Juneteenth has been recognizing by our state who voted unanimously Tuesday recognizing the Emancipation Proclamation, as a state holiday every June 19, starting in 2022.
Juneteenth Recognizes Enslaved People
On June 19, 1865, the holiday commemorates enslaving people in Galveston, Texas. President Abraham Lincoln had freed people held in bondage in rebel states two years earlier. Moreover, The passage of the bill, earlier this year was introducing by Oregon Governor Kate Brown, earlier this year. In fact, it falls on the same day as the 100th anniversary of the 1921 Tulsa Race Massacre. Moreover, that was when hundreds of Black residents of Tulsa, Oklahoma were attacking or killing by a white mob.
“In fact, with House Bill 2168, we can learn from another time,” said Sen. Lew Frederick said in a statement released by Oregon Senate Democrats. “In real-time, we can change the future now. Now, we can work towards equality. This is even without a declaration or official holiday. Therefore, we must. Thus celebrating Juneteenth will help each of us remember all that we can. In fact, we must more do more to ensure a just future.”

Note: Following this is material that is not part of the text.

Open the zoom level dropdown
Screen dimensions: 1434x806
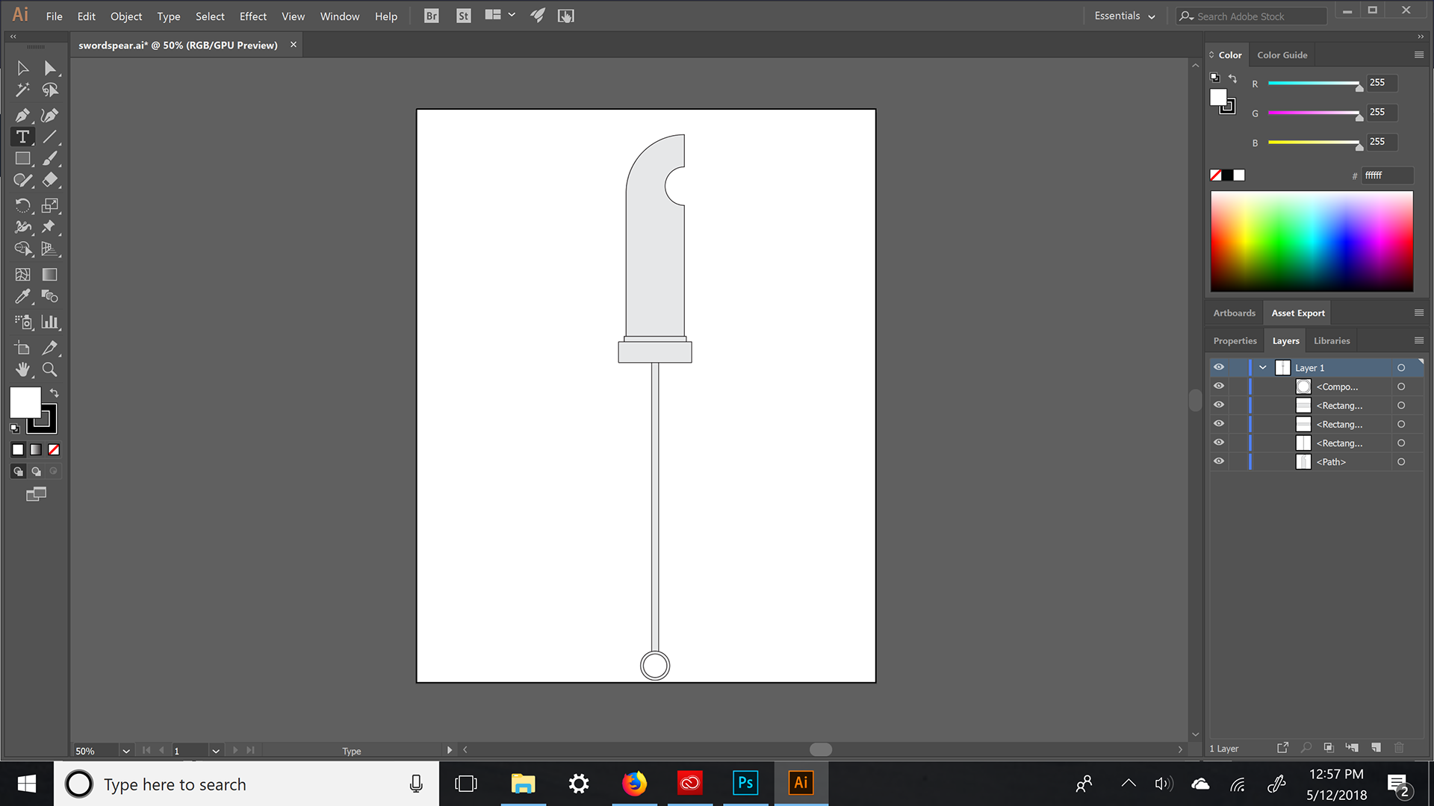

The bill went back to the house for consideration of Senate amendments. This was after House Bill 2168 had passed the Senate on Tuesday. In fact, Governor Kate Brown will sign the bill into law.
An Education in System Racism
“This is a small, yet significant step. Join in by observing Juneteenth. Thus to encourage all Oregonians by learning about on system racism in this country. Also to get involved in the fight for racial justice,” Brown said last year about the introduction of the bill to thereby make the day a holiday.
Juneteenth was recognized in 2001 by the state of Oregon. But on June 19th, it will become a legal holiday in the state next year.